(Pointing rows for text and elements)
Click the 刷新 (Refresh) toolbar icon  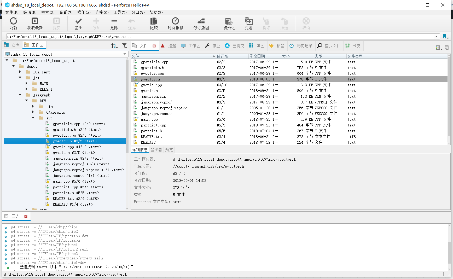pyautogui.click(x=13, y=23)
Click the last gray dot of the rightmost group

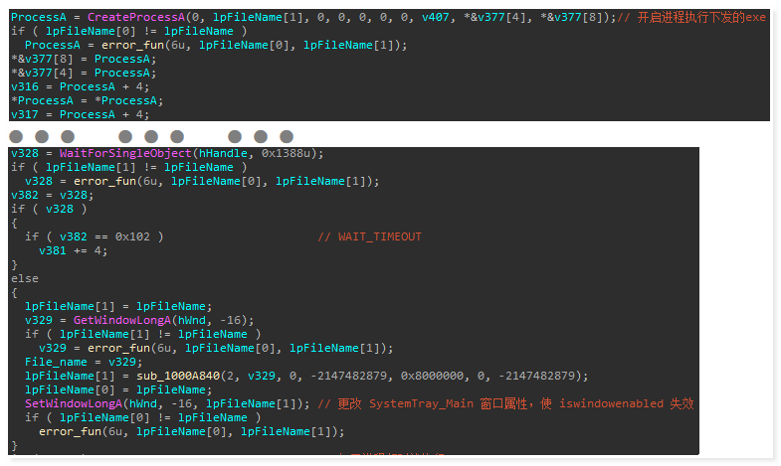287,136
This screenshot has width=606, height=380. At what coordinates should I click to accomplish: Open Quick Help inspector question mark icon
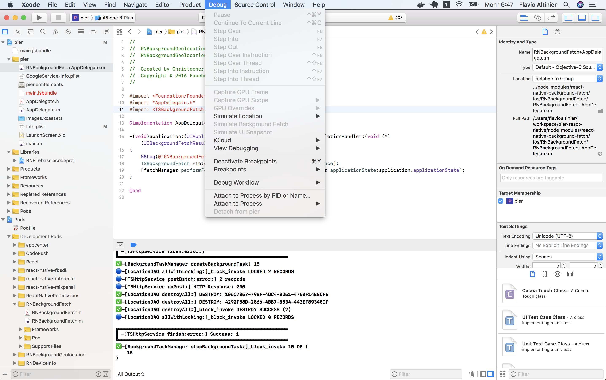coord(558,32)
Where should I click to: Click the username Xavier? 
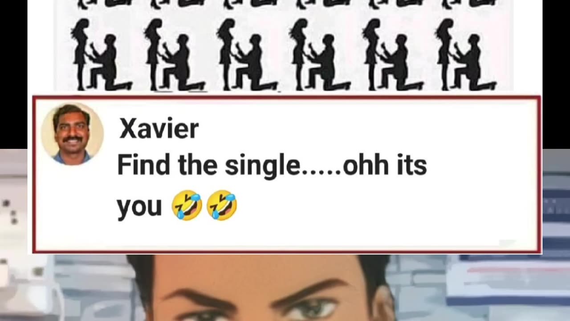[159, 130]
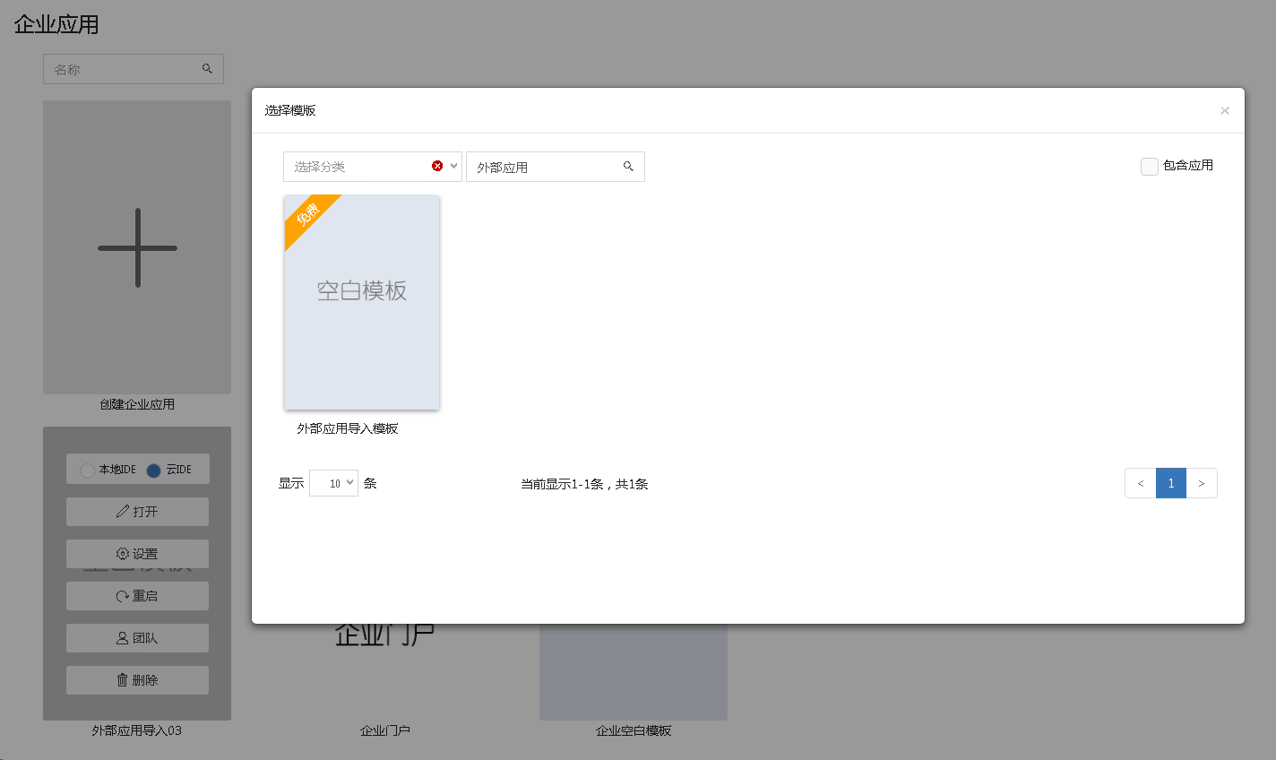Clear the category selection with red X
Viewport: 1276px width, 760px height.
437,166
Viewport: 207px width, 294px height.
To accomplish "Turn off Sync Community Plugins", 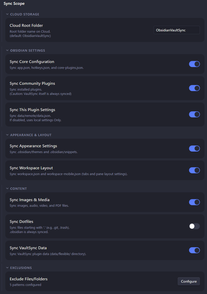I will 194,88.
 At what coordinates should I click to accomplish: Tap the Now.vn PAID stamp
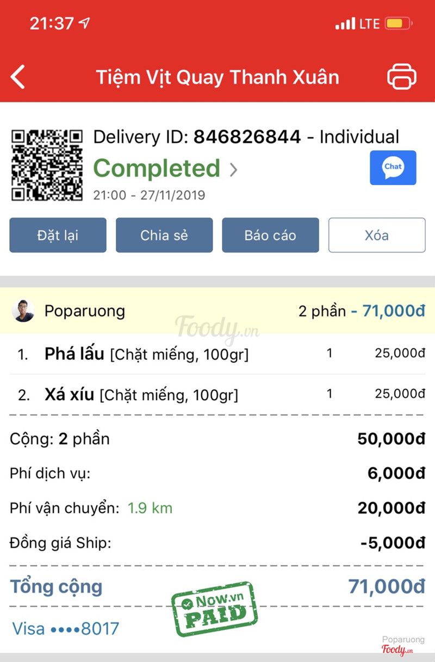[214, 609]
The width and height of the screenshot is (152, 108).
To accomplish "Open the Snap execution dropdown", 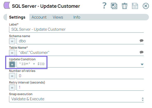I will pos(76,99).
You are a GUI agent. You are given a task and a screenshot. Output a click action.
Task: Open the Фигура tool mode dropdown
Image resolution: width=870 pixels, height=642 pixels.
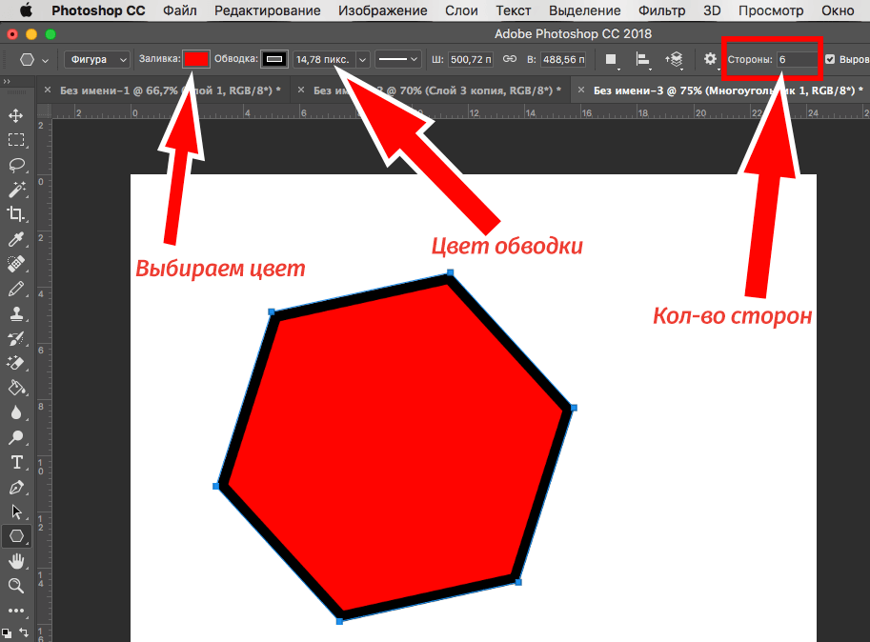(97, 59)
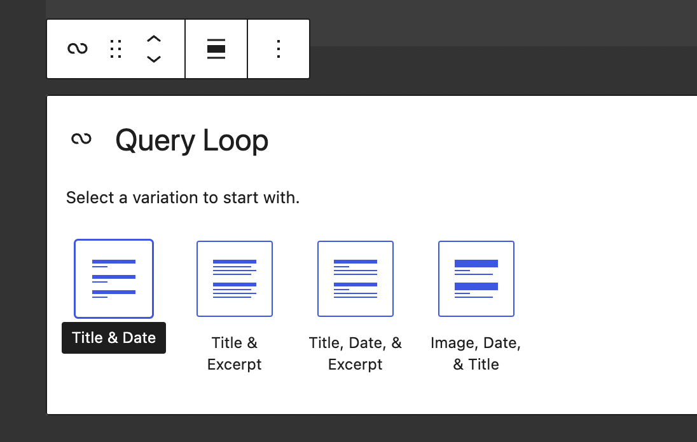Click the three-dot options icon
The height and width of the screenshot is (442, 697).
tap(278, 49)
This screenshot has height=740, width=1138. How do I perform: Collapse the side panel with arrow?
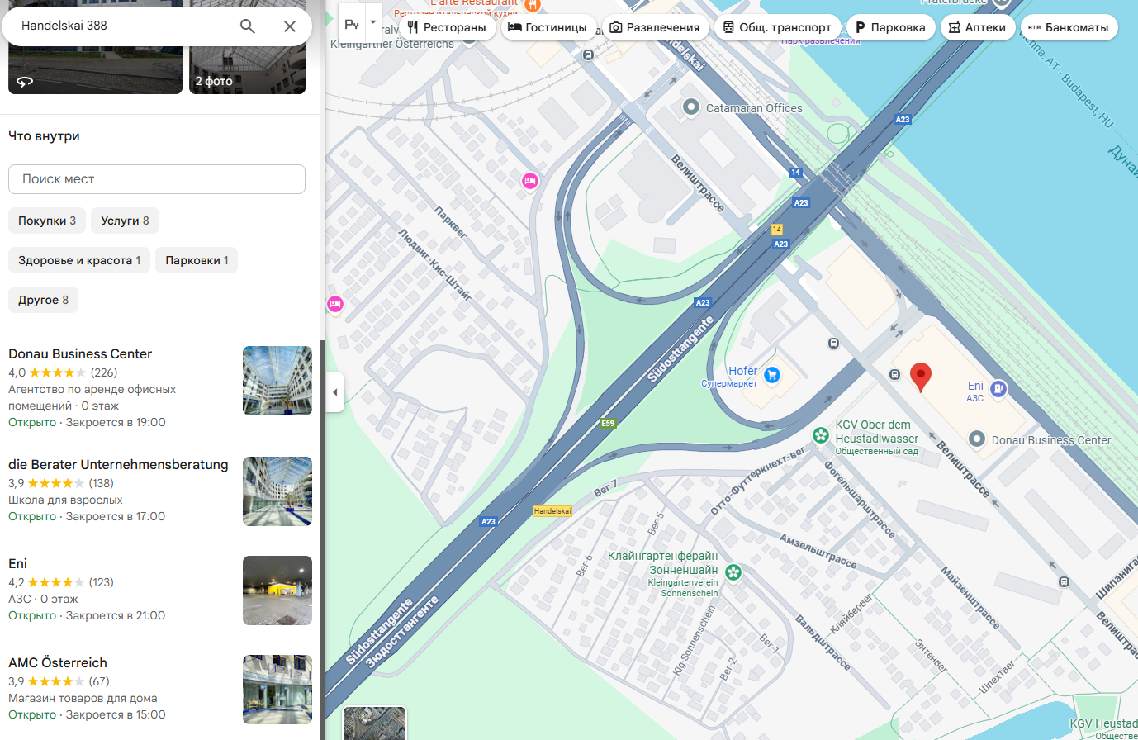(334, 392)
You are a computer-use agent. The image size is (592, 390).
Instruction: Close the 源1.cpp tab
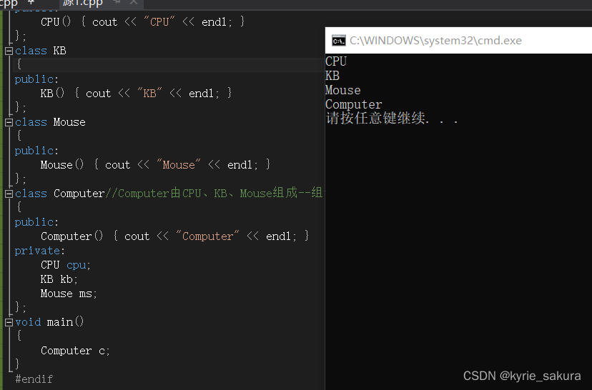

Written task: Copy out the rows from the line containing "You are a GUI" through the end of the rows, without altering them. Leave the pictures out.

Completed task:
You are a GUI agent. You are given a task and a screenshot. Output a click action.
Task: Open the Фигура tool mode dropdown
Image resolution: width=870 pixels, height=642 pixels.
(97, 59)
Click the three-dot options icon
The height and width of the screenshot is (442, 697).
tap(278, 49)
This screenshot has height=740, width=1138. How do I perform: Collapse the side panel with arrow?
(334, 392)
You are a computer-use agent. The image size is (592, 390).
Instruction: Close the 源1.cpp tab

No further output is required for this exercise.